I think I'm pretty lucky as far as having small sight reactions, but I think you might find they're not as bad as you think. I thought they'd be worse...

Thanks Jane,

That is what I told myself, everyone has different reactions. A welt that lasted 12 hours? really? That is 12 hours of no welt before your next shot. I am trying to get into this but I don't want to walk around with welts and feeling like I have a bee sting for 5 to 10 minutes. I can handle the sting if it is minor like you said but the welt. On the days I do my arm will I have to wear shirts that cover it so no one can see the welt.

Jeez this is a lot, I am happy to finally start a DMD but now I am reconsidering Copaxone due to the things I have learned since I chose it. Well I will still give it a shot and see what happens. Hopefully the welts wont be bad on me or wont be there at all.

Paula

Okay, I can only speak for my own experience and I understand that individuals respond differently... but:

From my experience, I felt the sting but it was not that bad. The *way* it feels is similar to a bee sting, but it was about 1 one-hundredth as severe as the pain you get from a bee sting. It lasted 5-10 minutes, then I had a welt. The welt lasted less than 12 hours.

Jenphilly is another member that started Copaxone recently (a few months ago, I believe). She says she tries to have a chore lined up to do immediately after the shot to get her mind off the sting.
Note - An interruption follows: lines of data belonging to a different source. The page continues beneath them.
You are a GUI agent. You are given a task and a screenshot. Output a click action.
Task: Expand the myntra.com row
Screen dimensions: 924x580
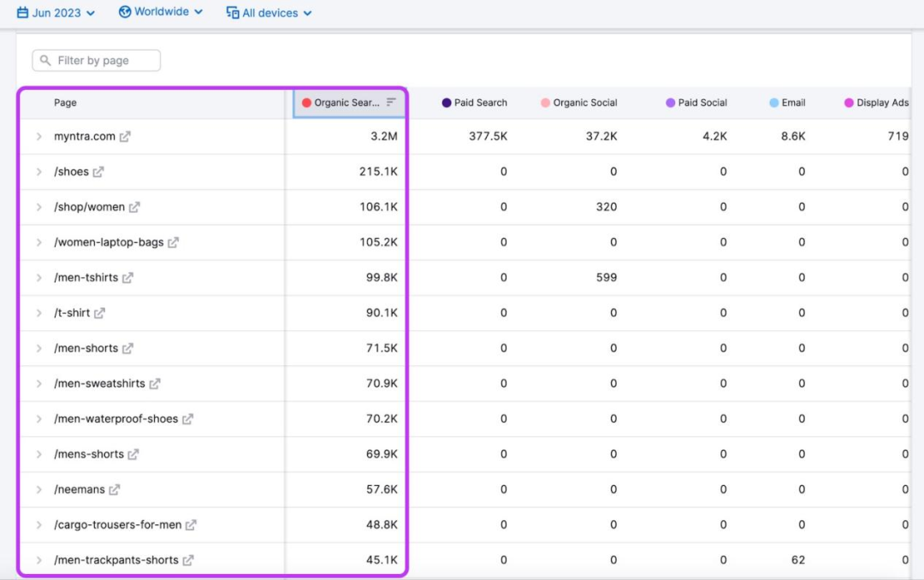[39, 137]
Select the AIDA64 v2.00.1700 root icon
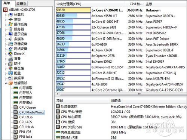The height and width of the screenshot is (140, 187). (x=6, y=10)
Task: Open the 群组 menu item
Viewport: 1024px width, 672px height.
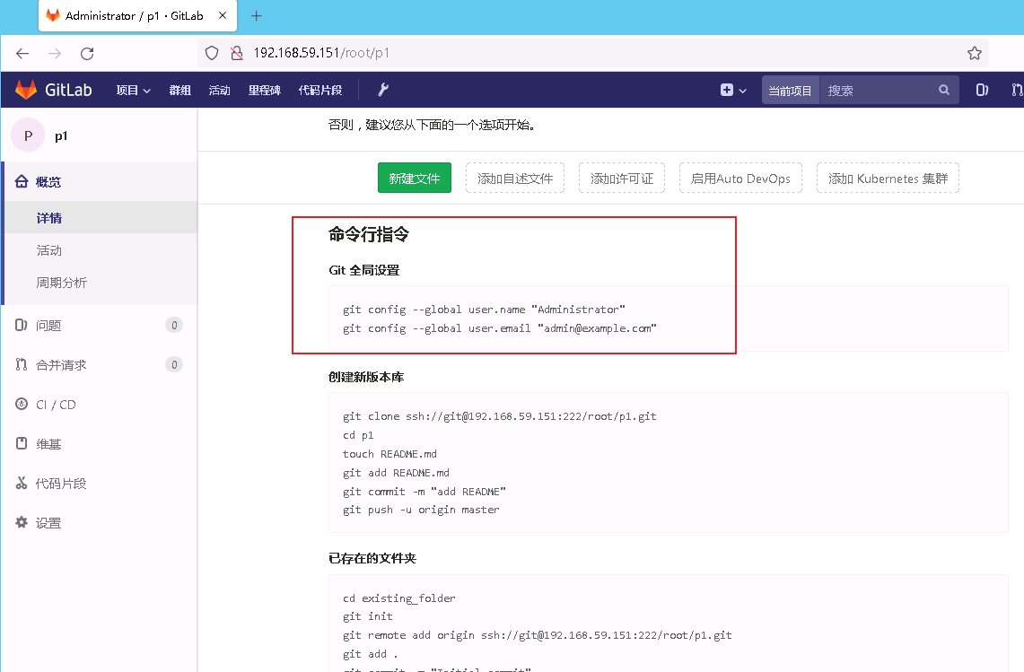Action: 179,90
It really is so minor that you can take your mind off it by occupying yourself with other things.

There is one thing will give you a heads up on that I found hilarious: When my nurse watched me do the first shot, she stared at me for 10 minutes afterwards. I know she was monitoring my body's reaction, but it was funny. I mean she was STARING at me.

Best wishes, and please don't hesitate to ask other questions. I'm sure more forum members will chime in here as there seems to be many of us on Copaxone.

- Jane

Lulu,

Me to, he apparentley wasn't playing games this time :)

Jane,

glad to hear you started your meds. The thing that worries me is that the nurse who talked to me said that the biggest complaint they recieve is that it stings when you inject. I said well that is to be expected with any shot and she said no, this is more like a bee sting, but she said it differs for everyone. I don't want to be stung by a bee every day for the rest of my life lol. I will see how it works for me and go from there.

I am really hoping Copaxone works for me so that I don't have to do an interferon. I don't want to have to monitor my liver levels all the time but I will if I have too.

Paula

I'm super happy for you that the process has started. I had my first Copaxone shot last night and for some reason I am finding myself a lot less stressed out now that I'm on a med. I suppose just being able to do something - even if it doesn't cause an immediate improvement - feels good.

From the time Shared Solutions first called me to tell me the autojector was in the mail to when the meds arrived at my house was two to three weeks. Every step basically took a few more days than they said it would. I found myself calling to check on things every week or so, just to make sure there wasn't a snag somewhere.

Best wishes as you get everything scheduled. I got a cool nurse - hope you do too!

- Jane

Paula, that is terrific news from your corner of the state.  I am so happy to hear your drugs are coming and his call made a difference.